You Try It!!! 1)Dieting is very popular in America however it can be dangerous. 2)San Francisco is my favorite city in fact I plan to spend two weeks there this summer. 3)The hikers couldn’t make it to the top of the mountain and back before dark therefore they made camp for the night. 4)We planned to go fishing at Lake Conroe this weekend instead we went salt water fishing in the gulf.
X, Y, and Z Put commas between items in a list. The final comma goes right before the conjunction. Examples: –You can buy life, liberty, and the pursuit of happiness in Los Angeles. –A good student listens to his teachers without yawning, reads once in a while, and writes papers before the are due.

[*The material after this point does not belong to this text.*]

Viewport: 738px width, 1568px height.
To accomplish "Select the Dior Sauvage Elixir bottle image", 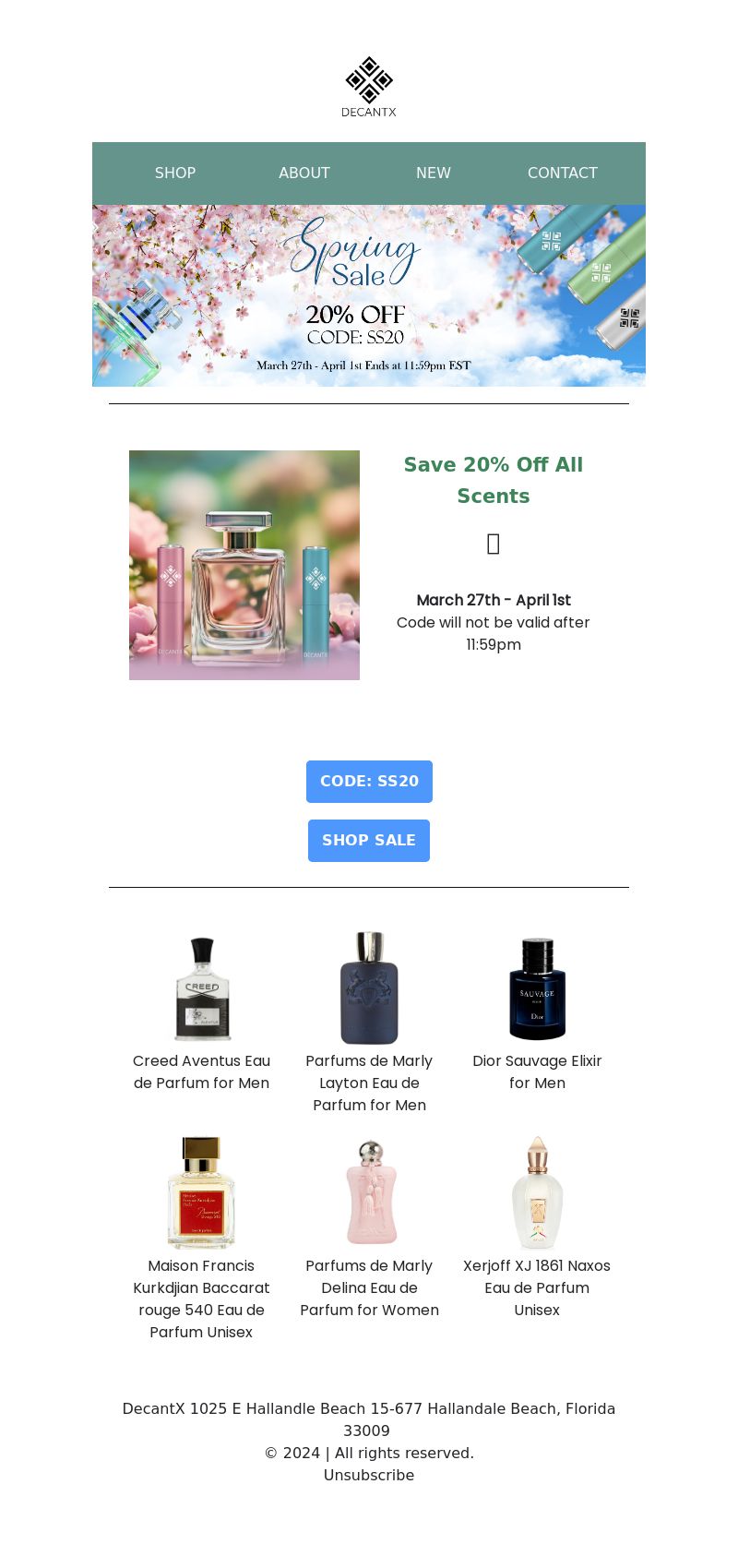I will point(537,988).
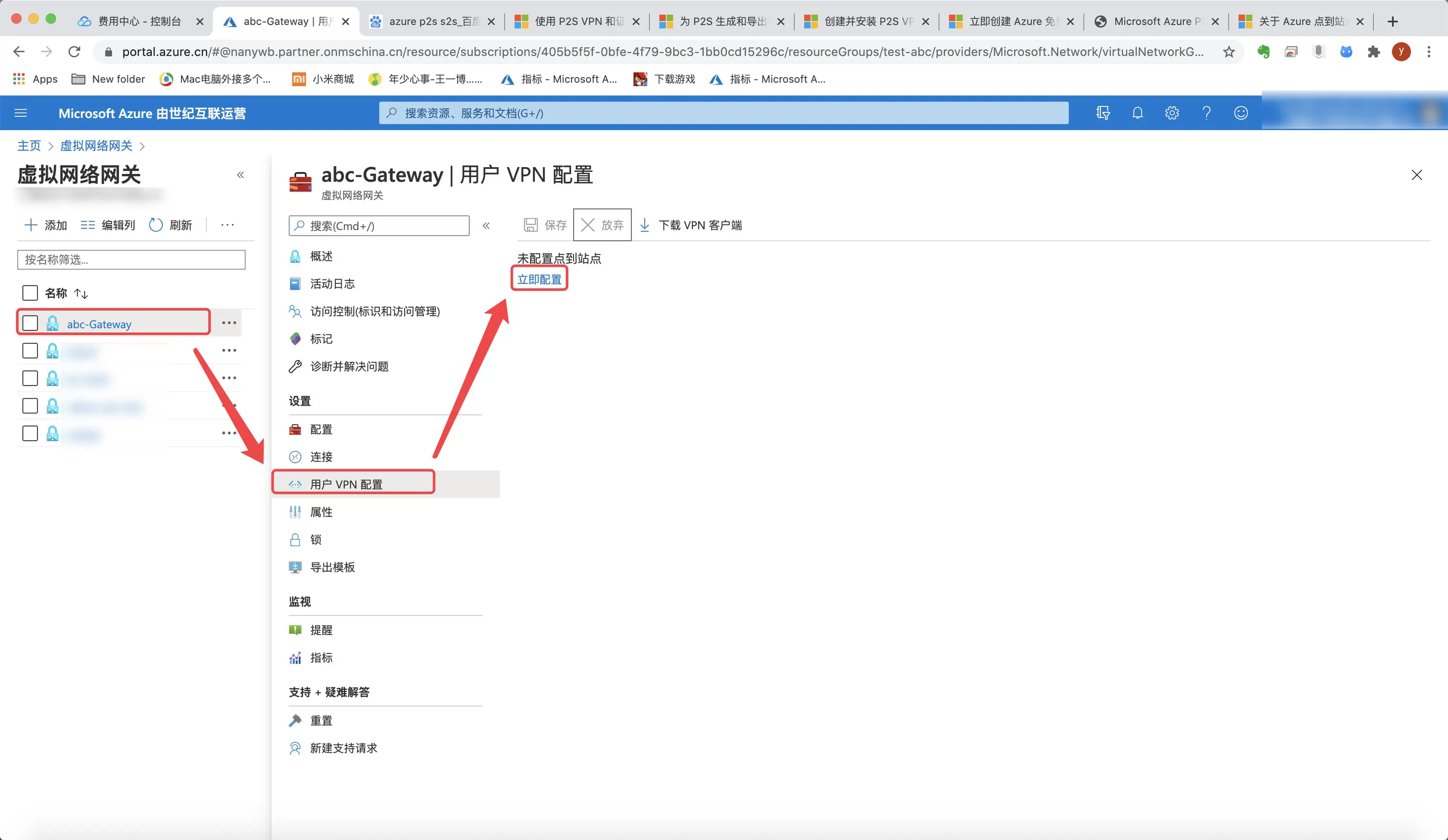The width and height of the screenshot is (1448, 840).
Task: Click the help question mark icon
Action: [x=1206, y=113]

You Try It!!! 1)Russ went shopping for a stereo a new television and some speakers for his new house. 2)Paula invited Sam Jenny Nancy and Shane to her party. 3)Don’t forget to capitalize punctuate and complete your sentences. 4)Why do I have to take out the trash wash the dishes fold the clothes and clean my room?
Describers If you have two or more adjectives (words that describe) that are not joined by a conjunction and both/all of the adjectives describe the same word, put a comma between them. Examples: He was a bashful, dopey, sleepy dwarf. The frothy, radiant princess kissed the putrid, vile frog.
You Try It!!! 1)I really would enjoy a bright sunny day. 2)My father is a dedicated hard-working man. 3)Willy had a long bushy red beard. 4)Why must we learn the boring confusing information on commas?
Interrupters Two commas can be used to set off additional information that appears within the sentence but is separate from the primary subject and verb of the sentence. This lets the reader know that the words/phrase between the commas are not necessary to understand the rest of the sentence.
Interrupters Examples: Bob Mills, a sophomore from Raleigh, was the only North Carolina native at the Japanese food festival in Cary. Aaron thought he could see the future, not the past, in the wrinkles of his skin.
You Try It!!! 1)Ryan the boy down the street came over to play football last night. 2)I saw a pelican the Louisiana state bird at the Houston Zoo. 3)Jim sheriff of the county arrested the trespasser. 4)The game as you remember was a tie.
AAAWWUBBIS These are your sentence starters. The commas goes after the phrase the AAAWWUBBIS begins. Although As After While When Until Before Because If Since
You Try It!!! 1)After dinner we went to a movie. 2)Before you decide to take a vacation you should make sure you have the money to go. 3)If you would like some help with your work you should not be afraid to ask. 4)Until I get all of your make-up work I cannot help you with your grades.